- _Task objective_
Repeat each entry in full, exactly.
(Dataset records Opens)
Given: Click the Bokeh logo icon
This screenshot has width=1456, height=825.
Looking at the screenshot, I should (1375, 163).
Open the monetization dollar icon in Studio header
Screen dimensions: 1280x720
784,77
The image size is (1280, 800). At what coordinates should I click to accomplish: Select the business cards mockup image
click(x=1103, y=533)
(Dataset records Closes)
- _Written reply_
Given: Click the Bokeh logo icon
This screenshot has width=1456, height=825.
Looking at the screenshot, I should (1375, 163).
Open the monetization dollar icon in Studio header
Screen dimensions: 1280x720
784,77
The image size is (1280, 800). At what coordinates should I click to accomplish: Select the business cards mockup image
click(x=1103, y=533)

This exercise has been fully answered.